There are also times when the mood just isn’t right. You may scoff, but building models isn’t simply about following instructions, wielding tools and miniature engineering. There is also art involved, and when the Modelling Muse bimbles off somewhere more interesting I can be left with no choice but to seek other things to do.
Last week was supposed to be busy; I had loads of workbench stuff to get on with, at any rate. On Monday I had an appointment around midday, so the morning and afternoon were sufficiently disrupted as to stop meaningful work. Tuesday, I was struck by some sort of malaise which left me moping around the house trying not to be annoyed at everyone and everything. Experience tells me best not to tackle anything involving sharp tools in that kind of mood. Wednesday saw our weekly shop a day earlier than normal—a knocked-on disruption from a short break a month ago. Best Beloved also decided he wanted some new electronic toy (a printer), and that ended up with me sorting out a rat’s nest of cables and installing software across our various computers for the rest of the day. Thursday appeared to have trickled away with nothing constructive being achieved. Friday vanished into a miasma of nothing much.
I suppose I could blame the season and the weather.

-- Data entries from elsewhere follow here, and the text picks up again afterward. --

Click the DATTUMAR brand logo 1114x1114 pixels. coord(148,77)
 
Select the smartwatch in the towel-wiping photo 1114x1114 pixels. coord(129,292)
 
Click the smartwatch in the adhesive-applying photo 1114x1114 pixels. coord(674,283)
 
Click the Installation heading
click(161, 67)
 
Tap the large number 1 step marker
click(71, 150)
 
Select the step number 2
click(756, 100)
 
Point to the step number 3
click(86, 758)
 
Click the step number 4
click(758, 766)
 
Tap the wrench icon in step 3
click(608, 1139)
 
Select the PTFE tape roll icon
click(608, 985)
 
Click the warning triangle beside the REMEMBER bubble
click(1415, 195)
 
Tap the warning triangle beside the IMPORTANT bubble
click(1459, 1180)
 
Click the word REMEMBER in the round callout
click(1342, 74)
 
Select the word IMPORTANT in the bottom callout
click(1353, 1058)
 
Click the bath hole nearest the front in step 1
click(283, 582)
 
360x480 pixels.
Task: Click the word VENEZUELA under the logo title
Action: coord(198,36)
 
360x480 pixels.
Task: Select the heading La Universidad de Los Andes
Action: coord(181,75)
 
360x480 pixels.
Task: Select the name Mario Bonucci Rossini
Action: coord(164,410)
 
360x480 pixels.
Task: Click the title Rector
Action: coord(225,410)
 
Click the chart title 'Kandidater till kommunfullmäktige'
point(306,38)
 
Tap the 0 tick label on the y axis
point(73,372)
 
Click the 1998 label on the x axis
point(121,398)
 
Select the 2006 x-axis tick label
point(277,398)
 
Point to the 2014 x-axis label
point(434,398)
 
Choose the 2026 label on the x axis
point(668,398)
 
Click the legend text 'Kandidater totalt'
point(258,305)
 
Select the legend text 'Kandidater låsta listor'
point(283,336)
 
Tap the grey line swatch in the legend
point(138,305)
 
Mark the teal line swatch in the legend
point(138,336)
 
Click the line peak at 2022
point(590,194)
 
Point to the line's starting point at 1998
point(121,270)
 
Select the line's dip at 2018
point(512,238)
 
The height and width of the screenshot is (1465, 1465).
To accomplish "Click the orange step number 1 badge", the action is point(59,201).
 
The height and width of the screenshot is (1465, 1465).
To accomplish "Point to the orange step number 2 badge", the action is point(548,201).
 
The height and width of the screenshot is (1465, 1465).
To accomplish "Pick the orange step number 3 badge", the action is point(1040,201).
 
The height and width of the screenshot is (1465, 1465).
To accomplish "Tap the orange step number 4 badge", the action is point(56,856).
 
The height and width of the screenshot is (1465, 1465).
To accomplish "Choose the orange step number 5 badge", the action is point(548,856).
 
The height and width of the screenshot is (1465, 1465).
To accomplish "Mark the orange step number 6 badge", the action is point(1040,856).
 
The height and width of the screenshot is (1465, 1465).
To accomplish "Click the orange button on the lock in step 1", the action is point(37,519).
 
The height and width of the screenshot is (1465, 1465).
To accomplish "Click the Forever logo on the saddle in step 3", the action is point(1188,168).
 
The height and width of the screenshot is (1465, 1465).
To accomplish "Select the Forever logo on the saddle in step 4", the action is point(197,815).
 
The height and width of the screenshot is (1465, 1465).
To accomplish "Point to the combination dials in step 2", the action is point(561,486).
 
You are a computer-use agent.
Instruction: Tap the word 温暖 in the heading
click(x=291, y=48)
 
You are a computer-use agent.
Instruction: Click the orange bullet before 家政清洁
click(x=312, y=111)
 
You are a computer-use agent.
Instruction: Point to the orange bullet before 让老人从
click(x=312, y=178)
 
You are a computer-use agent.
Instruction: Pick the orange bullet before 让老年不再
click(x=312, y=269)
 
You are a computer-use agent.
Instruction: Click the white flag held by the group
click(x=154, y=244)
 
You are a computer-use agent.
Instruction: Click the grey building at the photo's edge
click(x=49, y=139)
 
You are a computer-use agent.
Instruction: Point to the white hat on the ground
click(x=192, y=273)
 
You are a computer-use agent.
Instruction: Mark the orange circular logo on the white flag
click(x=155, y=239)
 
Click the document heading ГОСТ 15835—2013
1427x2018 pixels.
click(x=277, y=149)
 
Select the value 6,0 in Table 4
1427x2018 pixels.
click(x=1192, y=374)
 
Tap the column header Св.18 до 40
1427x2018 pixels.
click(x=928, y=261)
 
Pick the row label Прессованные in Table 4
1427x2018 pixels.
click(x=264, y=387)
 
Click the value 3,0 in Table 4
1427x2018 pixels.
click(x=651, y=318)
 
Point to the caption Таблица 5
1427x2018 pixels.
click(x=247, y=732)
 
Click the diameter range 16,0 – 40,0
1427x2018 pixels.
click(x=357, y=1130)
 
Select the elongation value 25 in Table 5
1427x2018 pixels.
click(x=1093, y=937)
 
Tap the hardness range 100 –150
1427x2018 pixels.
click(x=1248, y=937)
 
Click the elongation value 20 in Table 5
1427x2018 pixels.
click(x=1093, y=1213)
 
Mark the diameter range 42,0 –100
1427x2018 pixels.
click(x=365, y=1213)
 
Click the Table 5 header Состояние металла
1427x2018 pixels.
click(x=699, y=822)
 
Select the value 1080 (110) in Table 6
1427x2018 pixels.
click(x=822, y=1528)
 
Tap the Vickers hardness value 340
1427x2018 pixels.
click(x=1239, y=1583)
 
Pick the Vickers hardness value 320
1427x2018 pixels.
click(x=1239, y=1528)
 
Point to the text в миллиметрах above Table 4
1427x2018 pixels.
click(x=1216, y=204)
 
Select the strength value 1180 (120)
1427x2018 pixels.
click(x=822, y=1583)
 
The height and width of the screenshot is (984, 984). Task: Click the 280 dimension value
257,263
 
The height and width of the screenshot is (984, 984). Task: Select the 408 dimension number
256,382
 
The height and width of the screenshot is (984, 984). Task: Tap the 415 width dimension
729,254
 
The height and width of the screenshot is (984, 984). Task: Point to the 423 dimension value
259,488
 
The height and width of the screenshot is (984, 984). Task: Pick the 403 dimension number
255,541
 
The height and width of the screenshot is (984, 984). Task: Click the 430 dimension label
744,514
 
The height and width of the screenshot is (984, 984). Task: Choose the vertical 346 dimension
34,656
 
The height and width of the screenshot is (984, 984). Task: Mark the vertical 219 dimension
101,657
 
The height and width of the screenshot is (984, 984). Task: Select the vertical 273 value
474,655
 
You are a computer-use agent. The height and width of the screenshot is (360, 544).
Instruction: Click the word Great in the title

It is November, after all, and looking from my window into the near-darkness more rain has set in, with its close colleague wind not far behind. It’s a singularly depressing time of the year, despite the glorious leaf colours on a bright and sunny day. It’s all too short, though, and already the talk is of Christmas.
Ah, Christmas. Here it comes again. It is true what they say. The years fly by faster as you get older. And on that happy note, I think it’s time for me to do some other displacement activity to avoid actually working.